Proponents of renewable energy claim that wind and solar energy is now cheaper than fossil fuels. According to USA Today, “Renewables close in on fossil fuels, challenging on price.” A Forbes headline agrees: “Renewable Energy Will Be Consistently Cheaper Than Fossil Fuels.” The “expert” websites agree: “Renewable Electricity Levelized Cost Of Energy Already Cheaper,” asserts “energyinnovation.org.”

They’re all wrong. Renewable energy is getting cheaper every year, but it is a long way from competing with natural gas, coal, or even nuclear power, if nuclear power weren’t drowning in lawsuits and regulatory obstructions.
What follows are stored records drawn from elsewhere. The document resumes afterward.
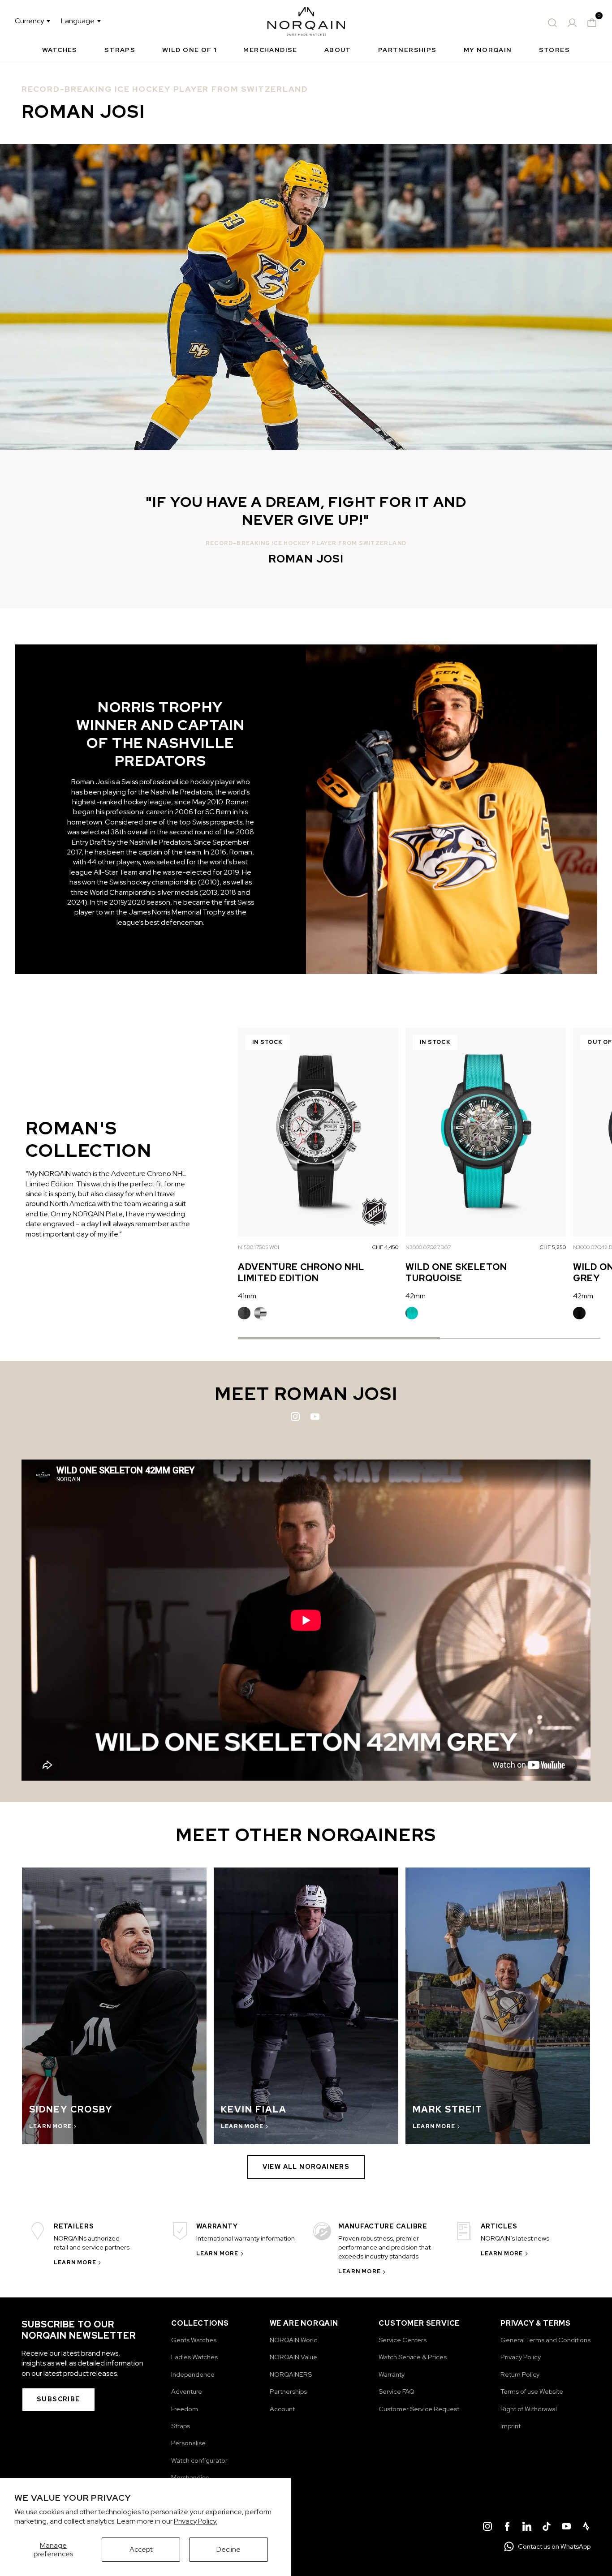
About (337, 50)
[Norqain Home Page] (306, 23)
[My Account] (572, 22)
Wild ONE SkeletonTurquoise (456, 1272)
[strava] (586, 2527)
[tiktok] (546, 2527)
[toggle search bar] (552, 22)
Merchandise (270, 50)
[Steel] (260, 1313)
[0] (591, 22)
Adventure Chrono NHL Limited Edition (301, 1272)
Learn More (75, 2262)
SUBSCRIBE (58, 2399)
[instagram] (487, 2527)
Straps (119, 50)
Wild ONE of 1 (189, 50)
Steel (260, 1313)
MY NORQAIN (488, 50)
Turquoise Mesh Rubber (411, 1313)
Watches (60, 50)
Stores (554, 50)
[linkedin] (526, 2527)
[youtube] (566, 2527)
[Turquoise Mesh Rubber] (411, 1313)
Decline (228, 2549)
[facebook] (507, 2527)
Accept (141, 2549)
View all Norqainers (306, 2167)
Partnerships (407, 50)
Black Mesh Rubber (579, 1313)
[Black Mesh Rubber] (579, 1313)
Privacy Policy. (195, 2521)
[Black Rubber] (244, 1313)
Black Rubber (244, 1313)
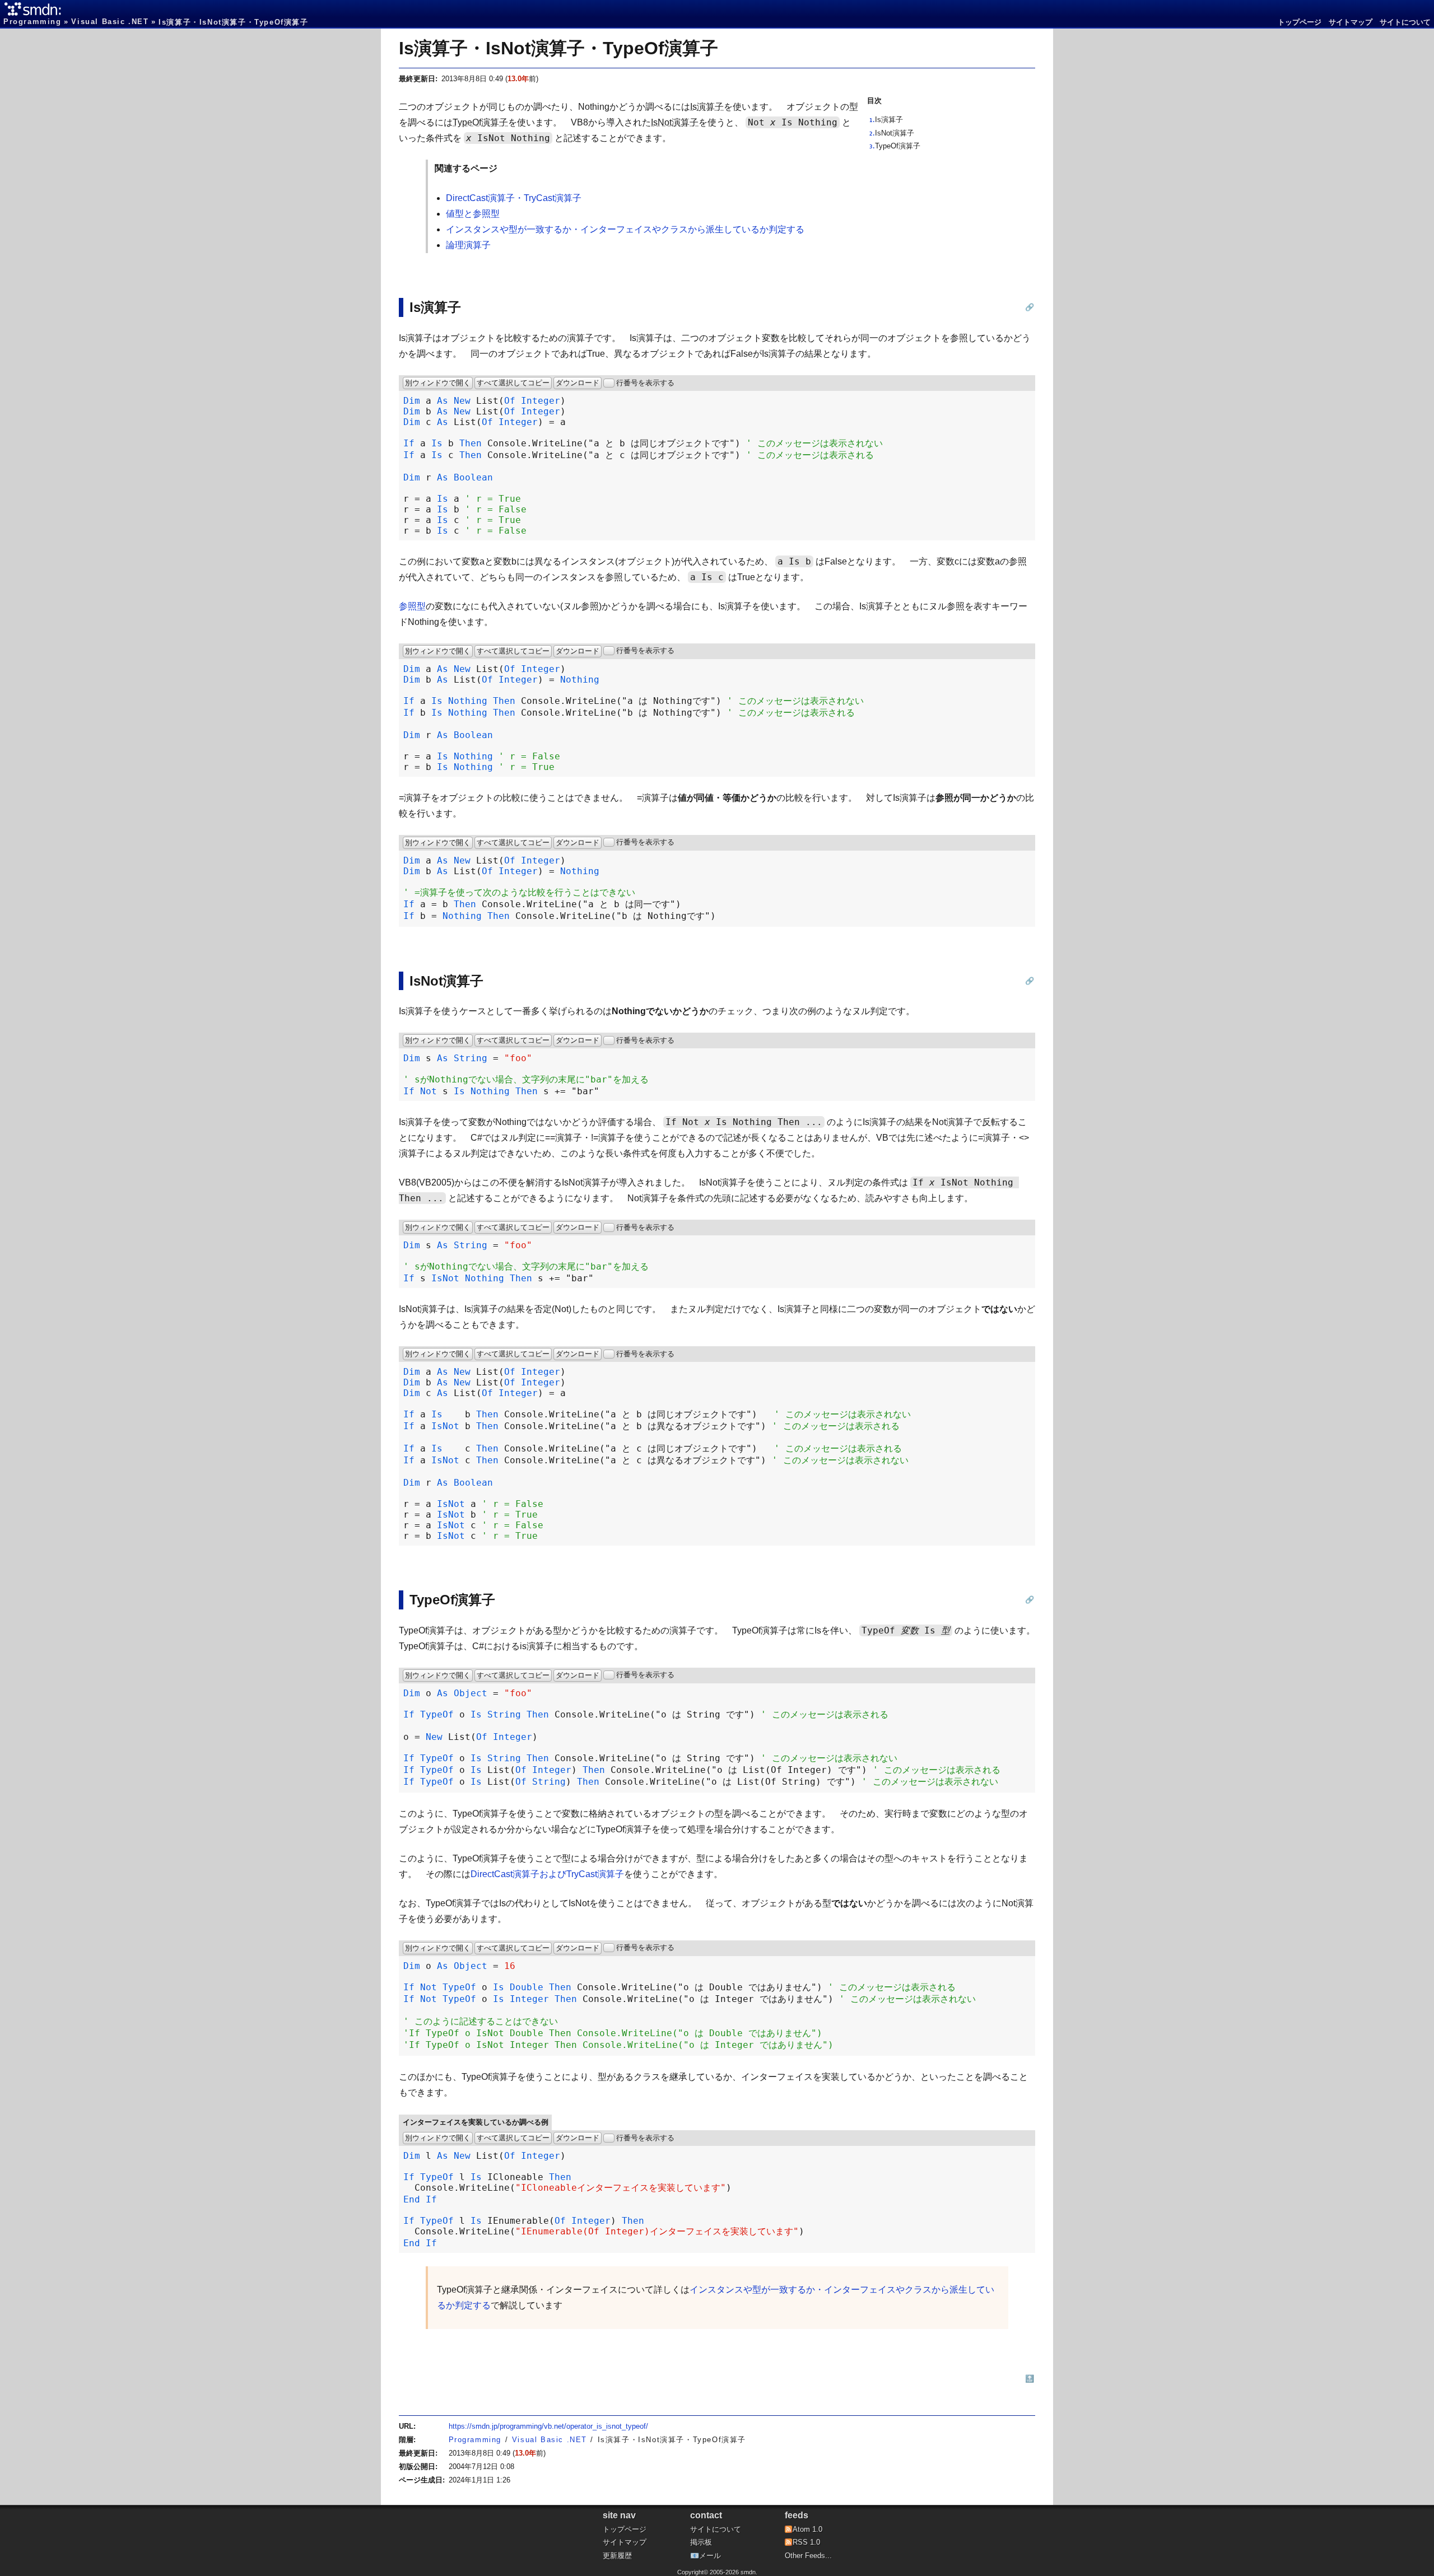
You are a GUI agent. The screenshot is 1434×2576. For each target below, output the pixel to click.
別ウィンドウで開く (438, 383)
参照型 (412, 606)
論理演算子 (468, 245)
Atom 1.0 (807, 2529)
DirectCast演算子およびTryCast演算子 (547, 1874)
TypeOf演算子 (897, 146)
With both wind and solar energy, the cost not only of the solar panels and wind turbines has to be accounted for, but also of inverters, grid upgrades, and storage assets necessary to balance out the intermittent power.

Taking all variables into account, what might it cost for the entire U.S. to get 100 percent of its energy from solar energy?

Speaking the Language of Energy and Electricity

According to the U.S. Energy Information Administration, the United States in 2017 consumed 97.7 quadrillion BTUs of energy. BTUs, or British Thermal Units, are often used by economists to measure energy. One BTU is the energy required to heat one pound of water by one degree fahrenheit.

If we’re going understand what it takes to go solar, and usher in the great all-electric age where our heating and our vehicles are all part of the great green grid, then we have to convert BTUs into watts. That’s easy. One kilowatt-hour is equal to 3,412 BTUs. Following the math, one quadrillion BTUs is equal to 293,071 gigawatt-hours. Accordingly, 97.7 quadrillion BTUs is equal to 28.6 million gigawatt-hours. So how much would it cost for a solar energy infrastructure capable of delivering to America 28.6 million gigawatt-hours per year?

Solar panels are sold by the watt; residential systems are typically sized by kilowatt output, and large commercial solar “farms” are typically measured in megawatt output. A gigawatt is a billion watts. So generating 28.6 million gigawatt-hours in one year requires a lot of solar panels. How many?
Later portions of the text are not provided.